_Data listing_
>>>

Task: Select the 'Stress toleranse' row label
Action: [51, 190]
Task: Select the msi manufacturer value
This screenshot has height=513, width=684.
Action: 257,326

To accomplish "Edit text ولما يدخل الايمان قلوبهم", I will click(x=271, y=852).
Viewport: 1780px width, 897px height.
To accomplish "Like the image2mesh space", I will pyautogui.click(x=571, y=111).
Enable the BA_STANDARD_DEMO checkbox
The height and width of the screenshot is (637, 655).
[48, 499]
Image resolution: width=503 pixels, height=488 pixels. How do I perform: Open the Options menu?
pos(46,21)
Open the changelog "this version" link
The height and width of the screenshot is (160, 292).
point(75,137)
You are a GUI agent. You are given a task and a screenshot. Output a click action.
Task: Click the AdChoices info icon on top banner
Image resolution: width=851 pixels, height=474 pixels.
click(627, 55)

<<<
>>>

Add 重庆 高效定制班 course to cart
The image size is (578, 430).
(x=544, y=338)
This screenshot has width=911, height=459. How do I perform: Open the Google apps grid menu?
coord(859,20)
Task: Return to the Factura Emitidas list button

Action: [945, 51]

<<<

_Exercise_
Copy the lines of the entries above without any change, starting with the line that contains "Add 重庆 高效定制班 course to cart" and going on through the line that contains "Action: [945, 51]", with both of those lines included.

_Response_
Add 重庆 高效定制班 course to cart
The image size is (578, 430).
(x=544, y=338)
This screenshot has width=911, height=459. How do I perform: Open the Google apps grid menu?
coord(859,20)
Task: Return to the Factura Emitidas list button

Action: [945, 51]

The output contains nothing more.